TEXT FOR ANALYSIS:
WTF?

WTF indeed! We stand for Films, Tunes, and Whatever else we feel like (not necessarily in order!) Professor Nonsense heads the 'Whatever' department, posting ramblings ranging from the decrepit, to the offbeat, to the just plain absurd! The mysterious Randor takes helm of the 'Tunes' front, detailing the various melodic messages he gets in earfuls. Weekly recommendations and various musings follow his shadows. Finally, our veteran movie critic, Lt Archie Hicox, commands the 'Film' battlefield, giving war-weathered reviews on flicks the way he sees them. Through the eyes of a well-versed renegade, he stands down for no man! Together we are (W)hatever(T)unes(F)ilms!

Feel free to comment with your ideas, qualms, and responses, or e-mail them to RandorWTF@Hotmail.com!

Jul 14, 2010

Field Notes: Hunting a Good Time.

Ward 16 Theatre—Honolulu, HI

It’s about 7:55 pm and my stomach is like a pile of smoldering embers. Currently it’s working on a whole big pile of NY steak cutlet that was doused in a spicy sauce that, incidentally, made for a very painful exit later in the evening. But the inside of the auditorium 7 is cool and so is the weather. At least as cool as things can get in the muggy tropic hemisphere.

YOUR TASK:
According to the blog text, who commands the 'Film' department?

DATASET EXTRACT:
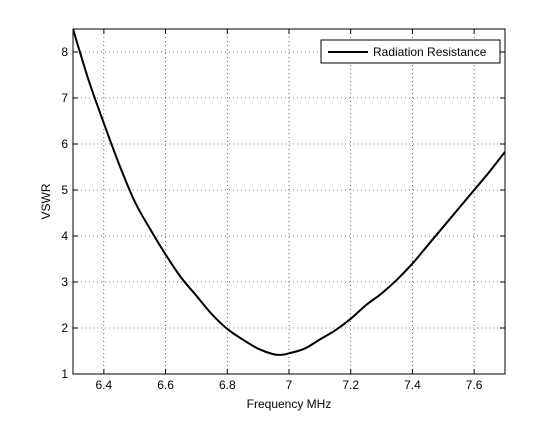 The height and width of the screenshot is (425, 560). What do you see at coordinates (46, 201) in the screenshot?
I see `y-axis-label: VSWR` at bounding box center [46, 201].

TASK RESPONSE:
Lt Archie Hicox, the veteran movie critic.